__What you will do__. Return every line from the one with "This screenshot has width=531, height=424." through the one with "Given: Click the plus icon in Add Artworks", inclusive, exactly as it appears below.

(Recorded data)

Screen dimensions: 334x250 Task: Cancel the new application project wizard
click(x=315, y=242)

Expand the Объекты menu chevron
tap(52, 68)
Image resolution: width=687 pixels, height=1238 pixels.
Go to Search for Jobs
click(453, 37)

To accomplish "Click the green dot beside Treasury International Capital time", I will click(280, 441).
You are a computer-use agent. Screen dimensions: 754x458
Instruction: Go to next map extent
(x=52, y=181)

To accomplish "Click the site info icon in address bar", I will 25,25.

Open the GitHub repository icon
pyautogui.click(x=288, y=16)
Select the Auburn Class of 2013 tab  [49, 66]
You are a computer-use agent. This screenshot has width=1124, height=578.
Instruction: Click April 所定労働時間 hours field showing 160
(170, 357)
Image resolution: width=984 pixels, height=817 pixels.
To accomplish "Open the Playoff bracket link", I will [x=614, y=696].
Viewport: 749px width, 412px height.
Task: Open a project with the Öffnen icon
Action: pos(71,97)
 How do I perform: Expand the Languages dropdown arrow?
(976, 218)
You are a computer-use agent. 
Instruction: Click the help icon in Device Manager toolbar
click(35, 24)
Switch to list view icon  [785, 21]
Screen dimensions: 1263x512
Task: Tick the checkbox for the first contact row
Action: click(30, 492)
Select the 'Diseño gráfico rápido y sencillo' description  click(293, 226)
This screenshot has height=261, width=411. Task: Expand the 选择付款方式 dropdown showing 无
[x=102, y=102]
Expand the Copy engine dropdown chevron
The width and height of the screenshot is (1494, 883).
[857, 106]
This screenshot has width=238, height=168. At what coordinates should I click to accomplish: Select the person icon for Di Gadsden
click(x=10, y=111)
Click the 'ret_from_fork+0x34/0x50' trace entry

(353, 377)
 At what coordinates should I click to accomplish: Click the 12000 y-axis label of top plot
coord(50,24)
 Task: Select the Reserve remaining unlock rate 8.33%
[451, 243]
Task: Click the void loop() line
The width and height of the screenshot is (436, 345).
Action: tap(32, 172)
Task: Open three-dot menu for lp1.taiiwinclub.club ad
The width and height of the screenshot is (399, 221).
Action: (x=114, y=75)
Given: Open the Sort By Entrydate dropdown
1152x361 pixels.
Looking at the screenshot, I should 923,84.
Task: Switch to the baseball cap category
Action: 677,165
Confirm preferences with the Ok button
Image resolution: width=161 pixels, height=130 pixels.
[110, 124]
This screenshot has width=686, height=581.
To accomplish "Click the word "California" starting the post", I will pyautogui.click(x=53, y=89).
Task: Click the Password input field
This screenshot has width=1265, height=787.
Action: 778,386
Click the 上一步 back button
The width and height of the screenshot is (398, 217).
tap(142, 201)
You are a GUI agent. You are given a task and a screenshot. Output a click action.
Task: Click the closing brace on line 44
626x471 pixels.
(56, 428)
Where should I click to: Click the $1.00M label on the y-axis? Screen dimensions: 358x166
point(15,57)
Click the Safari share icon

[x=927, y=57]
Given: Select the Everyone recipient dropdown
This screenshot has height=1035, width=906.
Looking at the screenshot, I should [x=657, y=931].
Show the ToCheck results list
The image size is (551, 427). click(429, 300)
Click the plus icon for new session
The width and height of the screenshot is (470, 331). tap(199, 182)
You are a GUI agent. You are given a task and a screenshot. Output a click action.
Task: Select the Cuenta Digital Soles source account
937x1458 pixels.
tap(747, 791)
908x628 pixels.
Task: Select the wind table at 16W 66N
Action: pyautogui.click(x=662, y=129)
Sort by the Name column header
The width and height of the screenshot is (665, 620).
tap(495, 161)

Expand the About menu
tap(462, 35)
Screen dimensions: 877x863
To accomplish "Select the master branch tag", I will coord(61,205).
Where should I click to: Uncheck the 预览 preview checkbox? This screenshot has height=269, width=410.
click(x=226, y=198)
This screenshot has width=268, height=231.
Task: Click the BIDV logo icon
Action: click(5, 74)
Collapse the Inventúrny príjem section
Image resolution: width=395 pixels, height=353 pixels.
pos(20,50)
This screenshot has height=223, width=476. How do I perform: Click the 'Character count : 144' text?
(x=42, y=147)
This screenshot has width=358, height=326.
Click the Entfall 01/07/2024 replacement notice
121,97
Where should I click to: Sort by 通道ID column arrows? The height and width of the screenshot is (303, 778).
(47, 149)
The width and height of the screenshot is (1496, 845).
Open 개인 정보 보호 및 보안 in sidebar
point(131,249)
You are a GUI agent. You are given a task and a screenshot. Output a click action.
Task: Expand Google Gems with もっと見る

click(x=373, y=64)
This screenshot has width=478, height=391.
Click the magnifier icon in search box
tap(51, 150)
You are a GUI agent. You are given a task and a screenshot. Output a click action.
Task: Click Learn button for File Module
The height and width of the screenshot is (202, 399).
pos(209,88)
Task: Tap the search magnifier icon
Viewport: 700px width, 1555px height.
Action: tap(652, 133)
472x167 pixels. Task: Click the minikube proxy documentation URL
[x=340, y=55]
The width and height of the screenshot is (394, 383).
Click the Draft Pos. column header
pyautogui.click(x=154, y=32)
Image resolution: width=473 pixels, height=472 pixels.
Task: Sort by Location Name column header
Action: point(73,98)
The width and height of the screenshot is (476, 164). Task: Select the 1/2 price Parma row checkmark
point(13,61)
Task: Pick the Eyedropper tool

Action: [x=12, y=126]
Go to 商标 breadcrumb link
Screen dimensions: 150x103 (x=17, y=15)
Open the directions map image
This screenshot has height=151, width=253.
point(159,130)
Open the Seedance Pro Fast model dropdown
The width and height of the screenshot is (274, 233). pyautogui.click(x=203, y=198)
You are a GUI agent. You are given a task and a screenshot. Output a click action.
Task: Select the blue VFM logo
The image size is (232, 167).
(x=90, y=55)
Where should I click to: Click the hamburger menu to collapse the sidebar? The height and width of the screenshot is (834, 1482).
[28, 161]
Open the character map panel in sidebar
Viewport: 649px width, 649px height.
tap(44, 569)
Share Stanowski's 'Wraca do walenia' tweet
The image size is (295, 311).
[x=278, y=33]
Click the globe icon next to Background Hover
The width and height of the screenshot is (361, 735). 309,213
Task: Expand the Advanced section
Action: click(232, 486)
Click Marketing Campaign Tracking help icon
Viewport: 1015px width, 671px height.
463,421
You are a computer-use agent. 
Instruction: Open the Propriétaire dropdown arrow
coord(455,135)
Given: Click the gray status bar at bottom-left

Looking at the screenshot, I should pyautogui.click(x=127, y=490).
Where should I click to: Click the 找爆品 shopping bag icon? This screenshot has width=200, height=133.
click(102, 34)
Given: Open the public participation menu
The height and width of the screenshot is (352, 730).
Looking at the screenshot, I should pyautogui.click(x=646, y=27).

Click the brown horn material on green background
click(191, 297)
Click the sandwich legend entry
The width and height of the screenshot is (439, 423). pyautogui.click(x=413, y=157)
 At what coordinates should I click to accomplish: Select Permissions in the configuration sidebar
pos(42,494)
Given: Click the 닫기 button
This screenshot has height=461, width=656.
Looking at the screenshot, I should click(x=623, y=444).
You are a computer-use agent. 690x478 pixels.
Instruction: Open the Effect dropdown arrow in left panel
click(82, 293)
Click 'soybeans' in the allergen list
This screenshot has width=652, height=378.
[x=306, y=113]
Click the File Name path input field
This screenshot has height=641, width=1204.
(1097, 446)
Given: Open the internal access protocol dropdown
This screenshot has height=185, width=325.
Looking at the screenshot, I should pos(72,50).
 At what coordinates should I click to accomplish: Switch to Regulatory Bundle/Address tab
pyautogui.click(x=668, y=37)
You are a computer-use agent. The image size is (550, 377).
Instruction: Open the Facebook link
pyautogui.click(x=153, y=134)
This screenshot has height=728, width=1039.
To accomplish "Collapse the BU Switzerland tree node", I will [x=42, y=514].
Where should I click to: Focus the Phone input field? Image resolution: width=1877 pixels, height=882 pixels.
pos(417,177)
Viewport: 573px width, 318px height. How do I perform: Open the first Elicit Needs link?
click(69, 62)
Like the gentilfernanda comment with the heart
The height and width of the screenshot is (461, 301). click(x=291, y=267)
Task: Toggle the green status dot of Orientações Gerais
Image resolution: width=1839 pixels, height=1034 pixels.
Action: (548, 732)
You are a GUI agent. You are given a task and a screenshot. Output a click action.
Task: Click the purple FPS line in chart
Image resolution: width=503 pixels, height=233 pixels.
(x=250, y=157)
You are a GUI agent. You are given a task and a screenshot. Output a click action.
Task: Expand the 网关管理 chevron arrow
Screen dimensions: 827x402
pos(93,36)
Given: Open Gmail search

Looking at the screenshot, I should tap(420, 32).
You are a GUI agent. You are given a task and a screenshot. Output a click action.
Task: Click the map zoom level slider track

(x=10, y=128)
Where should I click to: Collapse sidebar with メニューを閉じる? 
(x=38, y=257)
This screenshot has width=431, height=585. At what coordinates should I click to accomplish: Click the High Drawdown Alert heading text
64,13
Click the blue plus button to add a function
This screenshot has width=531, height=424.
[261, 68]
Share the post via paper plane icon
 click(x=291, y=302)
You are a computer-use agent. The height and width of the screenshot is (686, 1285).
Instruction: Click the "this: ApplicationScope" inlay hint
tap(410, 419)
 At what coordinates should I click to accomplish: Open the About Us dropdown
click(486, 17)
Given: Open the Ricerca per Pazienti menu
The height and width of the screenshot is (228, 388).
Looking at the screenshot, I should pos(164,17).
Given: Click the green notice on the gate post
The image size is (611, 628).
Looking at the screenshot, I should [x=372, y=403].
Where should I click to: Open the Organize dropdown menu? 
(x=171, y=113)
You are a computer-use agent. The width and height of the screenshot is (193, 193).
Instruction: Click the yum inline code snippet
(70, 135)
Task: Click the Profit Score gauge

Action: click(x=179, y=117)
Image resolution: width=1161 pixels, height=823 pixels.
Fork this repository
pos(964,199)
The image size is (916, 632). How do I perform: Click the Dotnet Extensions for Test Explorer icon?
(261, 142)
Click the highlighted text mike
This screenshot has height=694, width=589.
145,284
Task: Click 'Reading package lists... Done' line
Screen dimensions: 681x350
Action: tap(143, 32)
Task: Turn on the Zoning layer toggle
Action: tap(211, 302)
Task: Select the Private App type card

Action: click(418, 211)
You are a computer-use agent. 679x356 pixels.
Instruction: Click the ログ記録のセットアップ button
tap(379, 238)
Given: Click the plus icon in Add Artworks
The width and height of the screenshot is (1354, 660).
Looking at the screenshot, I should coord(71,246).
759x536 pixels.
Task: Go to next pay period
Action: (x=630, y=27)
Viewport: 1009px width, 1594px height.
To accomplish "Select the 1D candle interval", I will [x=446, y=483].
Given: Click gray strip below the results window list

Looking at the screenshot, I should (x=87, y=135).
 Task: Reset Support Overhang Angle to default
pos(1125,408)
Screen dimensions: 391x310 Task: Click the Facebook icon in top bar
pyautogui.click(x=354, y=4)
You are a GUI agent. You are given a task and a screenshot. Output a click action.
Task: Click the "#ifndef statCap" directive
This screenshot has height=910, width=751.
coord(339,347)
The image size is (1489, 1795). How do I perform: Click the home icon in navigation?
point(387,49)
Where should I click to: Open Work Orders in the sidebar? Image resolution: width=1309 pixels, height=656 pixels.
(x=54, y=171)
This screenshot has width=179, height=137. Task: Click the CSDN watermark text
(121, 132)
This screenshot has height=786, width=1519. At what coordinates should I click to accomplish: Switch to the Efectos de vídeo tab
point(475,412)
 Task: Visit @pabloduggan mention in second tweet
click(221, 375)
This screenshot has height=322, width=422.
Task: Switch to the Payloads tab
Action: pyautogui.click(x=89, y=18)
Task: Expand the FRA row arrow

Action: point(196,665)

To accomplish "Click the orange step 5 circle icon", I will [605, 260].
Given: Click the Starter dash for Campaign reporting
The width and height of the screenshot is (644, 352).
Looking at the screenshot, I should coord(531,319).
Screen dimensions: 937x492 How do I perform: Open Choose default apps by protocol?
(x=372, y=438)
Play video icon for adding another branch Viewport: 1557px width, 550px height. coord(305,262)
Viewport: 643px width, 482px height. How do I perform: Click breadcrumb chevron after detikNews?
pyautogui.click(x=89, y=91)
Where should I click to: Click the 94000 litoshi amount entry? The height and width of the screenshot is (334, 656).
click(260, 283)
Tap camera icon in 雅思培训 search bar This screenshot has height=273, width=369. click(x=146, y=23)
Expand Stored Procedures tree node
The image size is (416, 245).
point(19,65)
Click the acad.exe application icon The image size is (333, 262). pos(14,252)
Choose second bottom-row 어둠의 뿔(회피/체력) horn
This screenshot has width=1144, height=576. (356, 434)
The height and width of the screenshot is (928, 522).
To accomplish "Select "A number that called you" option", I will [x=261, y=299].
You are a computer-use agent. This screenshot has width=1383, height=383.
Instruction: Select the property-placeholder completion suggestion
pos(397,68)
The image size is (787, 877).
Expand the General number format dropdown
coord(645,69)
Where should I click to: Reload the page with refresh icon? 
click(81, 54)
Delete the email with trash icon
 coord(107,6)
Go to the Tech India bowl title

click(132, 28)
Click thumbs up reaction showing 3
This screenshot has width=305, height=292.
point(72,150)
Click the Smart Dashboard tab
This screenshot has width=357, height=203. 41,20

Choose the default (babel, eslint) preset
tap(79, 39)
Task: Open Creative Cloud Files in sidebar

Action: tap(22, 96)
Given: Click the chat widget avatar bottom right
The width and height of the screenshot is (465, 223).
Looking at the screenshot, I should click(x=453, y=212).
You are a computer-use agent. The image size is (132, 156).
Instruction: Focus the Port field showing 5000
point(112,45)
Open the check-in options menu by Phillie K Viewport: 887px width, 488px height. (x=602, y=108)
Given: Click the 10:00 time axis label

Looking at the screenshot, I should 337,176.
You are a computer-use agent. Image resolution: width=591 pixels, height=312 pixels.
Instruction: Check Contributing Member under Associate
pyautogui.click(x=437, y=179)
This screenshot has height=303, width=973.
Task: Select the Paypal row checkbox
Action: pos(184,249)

(End Recorded data)

__Solution to this task__.
This screenshot has width=531, height=424.
[261, 68]
Share the post via paper plane icon
 click(x=291, y=302)
You are a computer-use agent. The height and width of the screenshot is (686, 1285).
Instruction: Click the "this: ApplicationScope" inlay hint
tap(410, 419)
 At what coordinates should I click to accomplish: Open the About Us dropdown
click(486, 17)
Given: Open the Ricerca per Pazienti menu
The height and width of the screenshot is (228, 388).
Looking at the screenshot, I should pos(164,17).
Given: Click the green notice on the gate post
The image size is (611, 628).
Looking at the screenshot, I should [x=372, y=403].
Where should I click to: Open the Organize dropdown menu? 
(x=171, y=113)
You are a computer-use agent. The width and height of the screenshot is (193, 193).
Instruction: Click the yum inline code snippet
(70, 135)
Task: Click the Profit Score gauge

Action: click(x=179, y=117)
Image resolution: width=1161 pixels, height=823 pixels.
Fork this repository
pos(964,199)
The image size is (916, 632). How do I perform: Click the Dotnet Extensions for Test Explorer icon?
(261, 142)
Click the highlighted text mike
This screenshot has height=694, width=589.
145,284
Task: Click 'Reading package lists... Done' line
Screen dimensions: 681x350
Action: tap(143, 32)
Task: Turn on the Zoning layer toggle
Action: tap(211, 302)
Task: Select the Private App type card

Action: click(418, 211)
You are a computer-use agent. 679x356 pixels.
Instruction: Click the ログ記録のセットアップ button
tap(379, 238)
Given: Click the plus icon in Add Artworks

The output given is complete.